What is needed:
Once the line holding "Where should I" is found in the listing below, write it out and each later line exactly, up to and including the one holding "Click the scroll up arrow in List fields".

Given entries:
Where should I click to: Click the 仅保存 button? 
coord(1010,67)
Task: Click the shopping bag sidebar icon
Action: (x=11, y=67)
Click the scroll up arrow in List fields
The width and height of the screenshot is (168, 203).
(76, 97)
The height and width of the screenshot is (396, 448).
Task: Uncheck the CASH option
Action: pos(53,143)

---

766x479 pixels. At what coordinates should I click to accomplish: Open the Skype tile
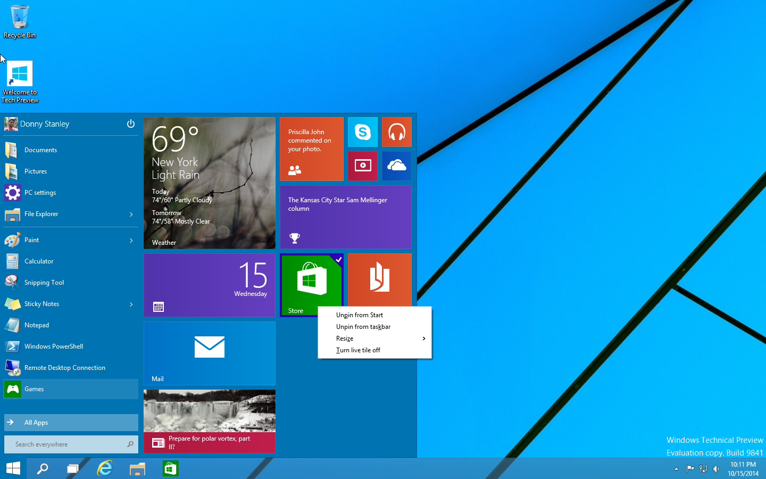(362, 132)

Answer space:
Where should I click to: Click the 仅保存 button? 
coord(1010,67)
Task: Click the shopping bag sidebar icon
Action: (x=11, y=67)
Click the scroll up arrow in List fields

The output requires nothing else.